Work required -
For each line below that contains the word "Software", return that line.

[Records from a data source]
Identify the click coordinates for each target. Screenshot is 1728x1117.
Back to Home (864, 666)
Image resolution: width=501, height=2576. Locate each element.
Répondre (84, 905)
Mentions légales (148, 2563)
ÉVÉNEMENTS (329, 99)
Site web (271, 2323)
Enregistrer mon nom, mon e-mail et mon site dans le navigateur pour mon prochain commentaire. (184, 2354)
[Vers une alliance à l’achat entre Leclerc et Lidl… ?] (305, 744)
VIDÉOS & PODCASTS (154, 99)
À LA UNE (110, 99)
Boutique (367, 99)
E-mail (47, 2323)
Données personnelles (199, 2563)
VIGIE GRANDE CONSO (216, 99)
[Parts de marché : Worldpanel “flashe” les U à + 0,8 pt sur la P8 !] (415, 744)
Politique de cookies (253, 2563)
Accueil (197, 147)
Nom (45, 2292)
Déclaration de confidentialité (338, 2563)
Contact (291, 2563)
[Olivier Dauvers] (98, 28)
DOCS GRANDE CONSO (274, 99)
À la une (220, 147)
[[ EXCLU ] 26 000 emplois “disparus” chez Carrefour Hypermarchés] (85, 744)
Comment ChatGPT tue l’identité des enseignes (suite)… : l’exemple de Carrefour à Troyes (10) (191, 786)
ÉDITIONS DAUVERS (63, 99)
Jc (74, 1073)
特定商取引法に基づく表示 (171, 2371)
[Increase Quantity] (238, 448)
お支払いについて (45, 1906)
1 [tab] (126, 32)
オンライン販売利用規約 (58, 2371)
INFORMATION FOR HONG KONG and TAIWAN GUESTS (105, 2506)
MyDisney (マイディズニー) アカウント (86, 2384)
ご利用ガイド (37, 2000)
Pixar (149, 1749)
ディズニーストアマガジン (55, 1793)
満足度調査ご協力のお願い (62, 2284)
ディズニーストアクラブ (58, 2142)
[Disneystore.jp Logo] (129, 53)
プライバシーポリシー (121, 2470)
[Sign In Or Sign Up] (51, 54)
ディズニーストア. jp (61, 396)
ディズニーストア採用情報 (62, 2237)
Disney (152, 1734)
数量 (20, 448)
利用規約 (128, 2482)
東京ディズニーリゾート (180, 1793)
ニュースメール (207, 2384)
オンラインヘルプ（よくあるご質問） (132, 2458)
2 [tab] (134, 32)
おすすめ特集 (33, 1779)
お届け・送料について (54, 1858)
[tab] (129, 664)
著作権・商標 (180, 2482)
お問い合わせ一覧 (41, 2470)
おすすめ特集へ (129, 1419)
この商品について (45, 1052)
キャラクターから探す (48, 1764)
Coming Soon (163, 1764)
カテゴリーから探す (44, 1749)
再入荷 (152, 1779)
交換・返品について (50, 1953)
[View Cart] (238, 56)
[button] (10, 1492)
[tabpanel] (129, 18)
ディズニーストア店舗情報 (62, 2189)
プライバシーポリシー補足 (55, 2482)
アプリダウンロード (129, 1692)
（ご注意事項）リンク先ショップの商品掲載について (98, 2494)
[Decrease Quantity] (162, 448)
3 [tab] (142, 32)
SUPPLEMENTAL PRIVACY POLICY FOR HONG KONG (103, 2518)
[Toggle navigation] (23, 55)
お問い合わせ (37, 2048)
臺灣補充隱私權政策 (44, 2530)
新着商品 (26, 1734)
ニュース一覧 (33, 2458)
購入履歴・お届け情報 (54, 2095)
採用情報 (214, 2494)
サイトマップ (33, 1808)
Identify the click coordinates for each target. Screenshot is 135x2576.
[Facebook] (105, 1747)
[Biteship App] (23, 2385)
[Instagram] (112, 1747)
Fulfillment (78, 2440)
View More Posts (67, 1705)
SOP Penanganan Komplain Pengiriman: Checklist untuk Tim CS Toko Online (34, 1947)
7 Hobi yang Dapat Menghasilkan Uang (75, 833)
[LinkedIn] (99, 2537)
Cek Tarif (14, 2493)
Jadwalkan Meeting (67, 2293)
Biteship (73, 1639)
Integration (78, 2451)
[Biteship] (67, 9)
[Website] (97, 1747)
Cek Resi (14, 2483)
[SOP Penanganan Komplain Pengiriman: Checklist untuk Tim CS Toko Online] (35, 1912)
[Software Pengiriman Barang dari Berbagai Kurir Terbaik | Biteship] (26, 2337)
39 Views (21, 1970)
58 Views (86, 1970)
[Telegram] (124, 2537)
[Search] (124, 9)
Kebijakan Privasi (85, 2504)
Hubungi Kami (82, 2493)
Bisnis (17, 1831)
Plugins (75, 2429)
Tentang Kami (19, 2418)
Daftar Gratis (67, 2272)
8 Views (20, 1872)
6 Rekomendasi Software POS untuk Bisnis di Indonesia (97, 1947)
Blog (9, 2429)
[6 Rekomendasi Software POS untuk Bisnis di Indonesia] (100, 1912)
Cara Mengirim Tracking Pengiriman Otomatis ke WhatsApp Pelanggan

Answer to this exercise -
[Software Pengiriman Barang dari Berbagai Kurir Terbaik | Biteship] (26, 2337)
6 Rekomendasi Software POS untuk Bisnis di Indonesia (97, 1947)
[6 Rekomendasi Software POS untuk Bisnis di Indonesia] (100, 1912)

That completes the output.